After the sale of Naturgas in Spain, EDP has now sold EDP Gas to REN, which will make a 250 million euros' capital increase to finance the operation.
REN acquired EDP‘s natural gas activity, in an operation which assesses EDP Gás at 532.4 million euros, stated the Portuguese electrical network manager to the CMVM. In order to finance that operation, the company headed by Rodrigo Costa announced a share capital increase of 250 million euros, as a part of a financing structure which also includes credit facilities.

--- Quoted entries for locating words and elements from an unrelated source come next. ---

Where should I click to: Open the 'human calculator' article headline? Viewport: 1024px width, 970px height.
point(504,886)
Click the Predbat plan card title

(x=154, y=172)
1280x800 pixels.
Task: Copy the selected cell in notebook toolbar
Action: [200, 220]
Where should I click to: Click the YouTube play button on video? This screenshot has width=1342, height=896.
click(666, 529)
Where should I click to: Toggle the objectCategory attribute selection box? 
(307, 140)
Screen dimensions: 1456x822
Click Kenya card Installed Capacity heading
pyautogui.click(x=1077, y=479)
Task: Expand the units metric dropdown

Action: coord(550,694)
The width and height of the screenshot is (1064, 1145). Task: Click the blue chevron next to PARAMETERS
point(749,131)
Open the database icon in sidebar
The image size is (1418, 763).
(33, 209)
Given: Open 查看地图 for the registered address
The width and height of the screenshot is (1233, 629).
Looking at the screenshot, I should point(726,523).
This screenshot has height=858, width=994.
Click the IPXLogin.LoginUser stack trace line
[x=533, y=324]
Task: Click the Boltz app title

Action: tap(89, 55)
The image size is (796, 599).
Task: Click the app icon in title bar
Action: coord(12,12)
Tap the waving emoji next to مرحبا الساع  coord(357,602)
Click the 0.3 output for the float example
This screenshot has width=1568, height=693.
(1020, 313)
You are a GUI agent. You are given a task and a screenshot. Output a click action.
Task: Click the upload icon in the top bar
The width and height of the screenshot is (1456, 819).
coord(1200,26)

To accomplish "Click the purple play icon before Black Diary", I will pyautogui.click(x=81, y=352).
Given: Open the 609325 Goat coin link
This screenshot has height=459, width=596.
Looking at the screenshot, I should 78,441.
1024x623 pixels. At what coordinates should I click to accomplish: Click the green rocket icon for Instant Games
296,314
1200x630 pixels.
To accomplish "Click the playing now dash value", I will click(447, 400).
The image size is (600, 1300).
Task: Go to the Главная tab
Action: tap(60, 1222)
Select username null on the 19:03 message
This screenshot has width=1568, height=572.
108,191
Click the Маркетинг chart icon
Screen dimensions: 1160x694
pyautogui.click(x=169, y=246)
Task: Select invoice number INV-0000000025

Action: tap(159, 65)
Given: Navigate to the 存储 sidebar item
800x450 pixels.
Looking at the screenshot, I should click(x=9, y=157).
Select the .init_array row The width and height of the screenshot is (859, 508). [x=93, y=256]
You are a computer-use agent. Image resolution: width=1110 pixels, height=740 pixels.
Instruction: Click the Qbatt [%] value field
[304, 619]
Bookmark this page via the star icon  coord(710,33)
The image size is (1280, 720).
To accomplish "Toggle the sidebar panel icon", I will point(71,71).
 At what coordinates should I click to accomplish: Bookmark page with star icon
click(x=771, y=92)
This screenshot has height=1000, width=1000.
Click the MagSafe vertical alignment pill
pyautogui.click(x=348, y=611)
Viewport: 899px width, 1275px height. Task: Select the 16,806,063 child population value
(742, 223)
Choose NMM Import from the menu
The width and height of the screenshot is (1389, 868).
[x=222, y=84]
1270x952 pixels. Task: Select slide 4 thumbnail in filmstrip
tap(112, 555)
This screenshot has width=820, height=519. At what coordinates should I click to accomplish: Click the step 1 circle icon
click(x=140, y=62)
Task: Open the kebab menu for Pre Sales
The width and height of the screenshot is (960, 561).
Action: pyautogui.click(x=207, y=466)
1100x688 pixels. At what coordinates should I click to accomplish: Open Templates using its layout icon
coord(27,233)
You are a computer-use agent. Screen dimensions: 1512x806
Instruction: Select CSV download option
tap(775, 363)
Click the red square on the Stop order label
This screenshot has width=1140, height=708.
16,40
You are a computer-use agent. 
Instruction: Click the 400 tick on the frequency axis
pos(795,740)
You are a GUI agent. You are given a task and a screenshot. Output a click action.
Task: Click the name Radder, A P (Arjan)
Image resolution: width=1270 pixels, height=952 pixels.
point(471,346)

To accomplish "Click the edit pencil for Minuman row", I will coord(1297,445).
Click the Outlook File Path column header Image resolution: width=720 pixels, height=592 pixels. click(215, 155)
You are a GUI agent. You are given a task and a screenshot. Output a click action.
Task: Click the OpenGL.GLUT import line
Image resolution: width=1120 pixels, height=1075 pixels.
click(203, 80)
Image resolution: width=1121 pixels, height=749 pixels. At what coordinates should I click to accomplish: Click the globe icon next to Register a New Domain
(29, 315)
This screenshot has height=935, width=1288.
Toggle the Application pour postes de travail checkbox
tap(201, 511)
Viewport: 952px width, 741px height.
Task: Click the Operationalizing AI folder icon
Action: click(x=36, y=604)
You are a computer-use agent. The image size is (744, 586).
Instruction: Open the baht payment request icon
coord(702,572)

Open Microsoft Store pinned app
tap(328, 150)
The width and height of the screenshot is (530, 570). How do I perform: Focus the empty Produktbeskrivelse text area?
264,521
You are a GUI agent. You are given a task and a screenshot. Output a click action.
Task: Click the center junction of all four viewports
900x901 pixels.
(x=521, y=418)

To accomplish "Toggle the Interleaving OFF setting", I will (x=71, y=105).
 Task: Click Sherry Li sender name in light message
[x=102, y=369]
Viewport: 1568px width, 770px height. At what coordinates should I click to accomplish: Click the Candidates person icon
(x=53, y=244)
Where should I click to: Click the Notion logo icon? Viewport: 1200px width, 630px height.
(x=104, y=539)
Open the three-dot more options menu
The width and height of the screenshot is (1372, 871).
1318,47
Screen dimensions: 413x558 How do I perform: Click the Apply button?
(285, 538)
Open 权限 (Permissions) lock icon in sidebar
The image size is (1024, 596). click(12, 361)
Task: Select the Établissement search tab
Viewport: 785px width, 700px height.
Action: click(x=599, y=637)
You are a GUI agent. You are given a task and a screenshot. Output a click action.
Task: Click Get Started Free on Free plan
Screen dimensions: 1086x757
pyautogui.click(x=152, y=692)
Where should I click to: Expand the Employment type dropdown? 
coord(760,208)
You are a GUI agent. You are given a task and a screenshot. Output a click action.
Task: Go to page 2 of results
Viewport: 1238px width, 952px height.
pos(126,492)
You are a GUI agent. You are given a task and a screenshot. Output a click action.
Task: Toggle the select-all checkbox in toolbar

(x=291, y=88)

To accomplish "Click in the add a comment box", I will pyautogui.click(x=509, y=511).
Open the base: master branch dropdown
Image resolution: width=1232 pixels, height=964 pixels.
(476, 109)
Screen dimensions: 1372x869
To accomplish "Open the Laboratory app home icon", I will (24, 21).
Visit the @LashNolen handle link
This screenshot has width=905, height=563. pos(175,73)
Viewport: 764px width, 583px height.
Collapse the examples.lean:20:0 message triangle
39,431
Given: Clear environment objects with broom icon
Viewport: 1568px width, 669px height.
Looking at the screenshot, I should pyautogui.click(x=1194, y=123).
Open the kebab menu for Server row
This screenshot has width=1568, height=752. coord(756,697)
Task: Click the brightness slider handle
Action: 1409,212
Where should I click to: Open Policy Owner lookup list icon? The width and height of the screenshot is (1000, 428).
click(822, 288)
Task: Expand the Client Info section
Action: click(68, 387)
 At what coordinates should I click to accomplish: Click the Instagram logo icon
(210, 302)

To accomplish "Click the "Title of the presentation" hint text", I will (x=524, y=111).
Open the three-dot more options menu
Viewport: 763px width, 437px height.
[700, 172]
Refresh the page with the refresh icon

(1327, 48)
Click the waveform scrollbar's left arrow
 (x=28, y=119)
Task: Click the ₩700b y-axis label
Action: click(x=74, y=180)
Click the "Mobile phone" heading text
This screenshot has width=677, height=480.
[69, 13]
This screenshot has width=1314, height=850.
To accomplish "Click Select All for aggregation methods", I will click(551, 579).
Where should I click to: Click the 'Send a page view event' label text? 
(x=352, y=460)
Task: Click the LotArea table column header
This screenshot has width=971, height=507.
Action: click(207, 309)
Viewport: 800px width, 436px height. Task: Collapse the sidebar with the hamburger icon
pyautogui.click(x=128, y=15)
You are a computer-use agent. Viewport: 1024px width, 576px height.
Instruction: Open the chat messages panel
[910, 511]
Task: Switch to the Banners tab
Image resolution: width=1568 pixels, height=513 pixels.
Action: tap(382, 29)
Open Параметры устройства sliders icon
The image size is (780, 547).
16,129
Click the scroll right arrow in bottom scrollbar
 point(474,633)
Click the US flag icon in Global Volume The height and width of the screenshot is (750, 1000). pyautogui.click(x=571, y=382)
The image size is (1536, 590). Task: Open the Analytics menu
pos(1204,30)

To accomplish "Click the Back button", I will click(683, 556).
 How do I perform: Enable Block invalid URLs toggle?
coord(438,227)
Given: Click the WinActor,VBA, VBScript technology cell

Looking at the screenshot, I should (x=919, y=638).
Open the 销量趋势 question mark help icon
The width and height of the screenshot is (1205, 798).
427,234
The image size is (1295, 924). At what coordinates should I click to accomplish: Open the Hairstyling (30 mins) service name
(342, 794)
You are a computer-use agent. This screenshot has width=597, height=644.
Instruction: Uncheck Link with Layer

“REN – Redes Energéticas Nacionais hereby informs to the market and the general public that its subsidiary REN Gás entered into a purchase agreement with EDP for the acquisition of the entire share capital of EDP Gás and its subsidiaries, EDP Gás Distribuição, and EDP Gás GPL – Comércio de Gás de Petróleo Liquefeito“, REN informed, while adding the operation does not include any natural gas supply activities.
"This transaction presents a unique opportunity for REN to achieve a further integration in core domestic natural gas infrastructure. The transaction also maintains REN’s strong financial and credit profile.”
“For this reason, the natural gas last resort supplier – EDP Gás, Serviço Universal, S.A. – will be carved out of the current EDP Gás perimeter before completion”, REN states. The operation gives EDP Gás, which holds the second largest gas distribution network in Portugal (4,640 km), an enterprise value of 532.4 million euros.
In order to finance this operation, the administration headed by Rodrigo Costa approved a funding structure which includes credit facilities and a share capital increase via new cash contributions, “subject to the approval by REN’s relevant corporate bodies”. The Portuguese electric network manager explains: “Such share capital increase will be implemented through a rights issue with estimated proceeds of up to € 250 million”.
“This transaction presents a unique opportunity for REN to achieve a further integration in core domestic natural gas infrastructure. The transaction also maintains REN’s strong financial and credit profile”, states REN, adding the acquisition is subject to certain precedent conditions, “including customary regulatory approvals”.